Neural Network

This system uses a simple back propagating neural network. Because there cannot be a tie in a League game, we only need binary output for win/loss of the team. Although we know there probably is not a directly linear relationship for us to rely upon, we are going to test the nueral net on a range of different activation functions, number of hidden layers, and size of the hidden layers.

Neural Net

Data

Riot has an API for League of Legends data and I have used that API to gather ~1000 games worth of data. Each game has the following input data:
  1. Individual player statistics with the champion they played with
    • This is 10 input pieces (one for each player in the game)
  2. Win rate of the champions being played from all games played
    • This is another 10 input pieces (one for each champion)
  3. Sum of each of the above items
    • This is 4 input pieces (the above stats are split by team)
Therefore, in total we have 24 input items for a single output.

Changes in Data Collection

As the project went on, I changed the method of collecting data to try to get better predictions. At mentioned above, the first five inputs were a players statistics with the champion that they played. When I first started, I didn't dinstinguish this champion from the other champions; the champions were not in a particular order within this set of five inputs.

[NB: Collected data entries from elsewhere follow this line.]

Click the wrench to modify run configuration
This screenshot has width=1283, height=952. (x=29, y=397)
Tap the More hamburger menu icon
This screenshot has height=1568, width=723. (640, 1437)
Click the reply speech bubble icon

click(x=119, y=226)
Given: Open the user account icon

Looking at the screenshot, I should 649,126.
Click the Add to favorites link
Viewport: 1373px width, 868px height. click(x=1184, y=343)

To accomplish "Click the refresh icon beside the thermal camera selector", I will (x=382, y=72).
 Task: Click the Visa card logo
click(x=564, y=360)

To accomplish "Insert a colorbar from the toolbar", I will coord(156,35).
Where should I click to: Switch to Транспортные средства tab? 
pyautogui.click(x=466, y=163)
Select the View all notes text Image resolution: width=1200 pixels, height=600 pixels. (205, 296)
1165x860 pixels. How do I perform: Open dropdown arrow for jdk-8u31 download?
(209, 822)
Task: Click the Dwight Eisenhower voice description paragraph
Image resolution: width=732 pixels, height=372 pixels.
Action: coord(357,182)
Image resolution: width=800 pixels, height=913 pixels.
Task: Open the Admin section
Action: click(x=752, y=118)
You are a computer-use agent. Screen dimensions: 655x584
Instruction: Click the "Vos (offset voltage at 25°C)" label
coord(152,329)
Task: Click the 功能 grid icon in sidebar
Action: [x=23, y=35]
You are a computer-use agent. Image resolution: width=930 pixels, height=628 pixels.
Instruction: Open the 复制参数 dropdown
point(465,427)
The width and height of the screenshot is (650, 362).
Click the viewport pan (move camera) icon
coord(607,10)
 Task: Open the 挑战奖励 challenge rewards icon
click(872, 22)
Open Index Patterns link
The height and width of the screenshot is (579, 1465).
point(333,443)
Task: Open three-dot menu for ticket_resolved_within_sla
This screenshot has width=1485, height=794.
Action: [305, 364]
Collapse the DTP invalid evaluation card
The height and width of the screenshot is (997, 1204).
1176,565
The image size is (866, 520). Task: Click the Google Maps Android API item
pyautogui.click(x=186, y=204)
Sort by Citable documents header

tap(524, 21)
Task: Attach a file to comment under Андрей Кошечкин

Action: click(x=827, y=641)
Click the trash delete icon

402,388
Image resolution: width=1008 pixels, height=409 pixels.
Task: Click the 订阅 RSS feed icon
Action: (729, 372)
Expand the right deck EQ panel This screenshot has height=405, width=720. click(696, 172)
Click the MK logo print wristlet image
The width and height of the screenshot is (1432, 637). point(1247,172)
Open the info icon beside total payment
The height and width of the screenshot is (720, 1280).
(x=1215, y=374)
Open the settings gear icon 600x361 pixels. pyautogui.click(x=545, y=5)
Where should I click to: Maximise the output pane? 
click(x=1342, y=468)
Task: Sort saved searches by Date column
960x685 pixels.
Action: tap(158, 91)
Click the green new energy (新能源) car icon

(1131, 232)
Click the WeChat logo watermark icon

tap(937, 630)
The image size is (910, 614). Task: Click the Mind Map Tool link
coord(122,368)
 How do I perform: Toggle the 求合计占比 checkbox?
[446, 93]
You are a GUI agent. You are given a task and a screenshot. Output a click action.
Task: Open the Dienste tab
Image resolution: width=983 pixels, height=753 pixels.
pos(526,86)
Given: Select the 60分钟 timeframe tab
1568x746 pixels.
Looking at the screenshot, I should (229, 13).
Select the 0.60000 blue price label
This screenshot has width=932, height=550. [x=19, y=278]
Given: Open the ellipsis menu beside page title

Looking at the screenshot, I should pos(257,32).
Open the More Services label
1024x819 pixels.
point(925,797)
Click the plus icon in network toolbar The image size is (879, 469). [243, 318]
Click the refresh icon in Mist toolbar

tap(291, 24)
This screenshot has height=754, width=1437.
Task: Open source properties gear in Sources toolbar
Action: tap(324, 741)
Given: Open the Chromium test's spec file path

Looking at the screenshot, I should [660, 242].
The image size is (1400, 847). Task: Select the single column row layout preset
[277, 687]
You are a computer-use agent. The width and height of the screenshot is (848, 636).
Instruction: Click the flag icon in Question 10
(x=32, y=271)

I changed this method because I figured I could get more information from these statistics. I changed it so that the champion input values were ordered based on their expected lane position in the game. For the first 20 input points, the ordering now went:
  1. Top Laner
  2. Jungler
  3. Middle Laner
  4. ADC
  5. Support
By setting all the data points in this order, I hoped to get better prediction. Granted, not every game will have five champions that fit within these bonds (people may play champs in positions that are not characteristic of that champion) and in these cases I just put them in whatever input slot is still open.